__Text segment__.
-- start --
Our holding today is limited to the specific question whether the MHSAA is a “public body” within the meaning of the FOIA. We express no opinion concerning the relevance of Brentwood, supra, insofar as it may apply to the due process implications of the actions of the mhsaa. We have before us no constitutional question and decline to address whether the mhsaa is a “state actor” for purposes of 42 USC 1983 and the Fourteenth Amendment, as it would be inappropriate to import the concept of and analysis relevant to state action into our statutory analysis. Rather, we are constrained to apply the plain language of the FOIA’s definitional provisions in determining whether the mhsaa is subject to the requirements of the foia.

While our dissenting colleague acknowledges this fact, see post at 239-240, she nevertheless appears to contend that the definition of “state actor” under federal law is “pertinent” in defining “public body” under the FOIA. This is particularly true of Justice Weaver’s focus on “entwinement” as a relevant inquiry for defining “public body.”

There is a rather straightforward answer to the dissent’s utilization of “state actor” analysis: it is possible for mhsaa to be a state actor under § 1983 and the Fourteenth Amendment without being a “public body” under the FOIA if the Legislature has defined “public body” in a manner inconsistent with Fourteenth Amendment jurisprudence in the FOIA. The dissent apparently cannot accept the possibility that the Legislature has the discretion to define “public body” in any way it chooses; yet she offers no support for the proposition that the Legislature was bound by or had in mind the definition of “state actor” under federal law when it drafted the FOIA. And, of course, there is no support for that proposition. The Legislature was free to define “public body” in the FOIA as narrowly or broadly as it wished. We give meaning to the Legislature’s terms while the dissent is in search of alternate meanings.
-- end --
__Material__.
-- start --
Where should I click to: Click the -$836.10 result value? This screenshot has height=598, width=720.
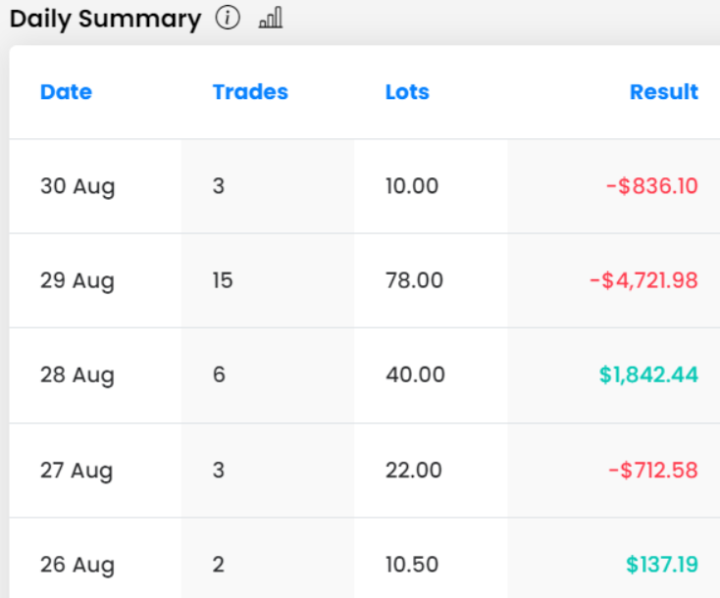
-- end --
__Problems__.
- A) Summarize the opinion excerpt in two sentences.
- B) Turn the paragraph of the opinion excerpt that begins "There is a rather straightforward answer" into a short bulleted list that keeps its main points.
- C) Reproduce the part of the opinion excerpt starting with "Our holding today" and going on through "requirements of the foia.".

__The solutions__.
- A) The court limits its holding to whether the MHSAA is a "public body" under the FOIA, declining to decide whether it is a "state actor" under 42 USC 1983 and the Fourteenth Amendment and instead applying the plain language of the FOIA's definitional provisions. It rejects the dissent's reliance on state-actor analysis, reasoning that the MHSAA could be a state actor without being a public body because the Legislature was free to define "public body" as narrowly or broadly as it wished.

- B)
- The MHSAA could be a state actor under § 1983 and the Fourteenth Amendment without being a "public body" under the FOIA, if the Legislature defined that term inconsistently with Fourteenth Amendment jurisprudence.
- The dissent gives no support for the idea that the Legislature was bound by, or had in mind, the federal "state actor" definition when drafting the FOIA, and no such support exists.
- The Legislature was free to define "public body" as narrowly or broadly as it wished.
- The majority gives meaning to the Legislature's terms, while the dissent searches for alternate meanings.

- C)
Our holding today is limited to the specific question whether the MHSAA is a “public body” within the meaning of the FOIA. We express no opinion concerning the relevance of Brentwood, supra, insofar as it may apply to the due process implications of the actions of the mhsaa. We have before us no constitutional question and decline to address whether the mhsaa is a “state actor” for purposes of 42 USC 1983 and the Fourteenth Amendment, as it would be inappropriate to import the concept of and analysis relevant to state action into our statutory analysis. Rather, we are constrained to apply the plain language of the FOIA’s definitional provisions in determining whether the mhsaa is subject to the requirements of the foia.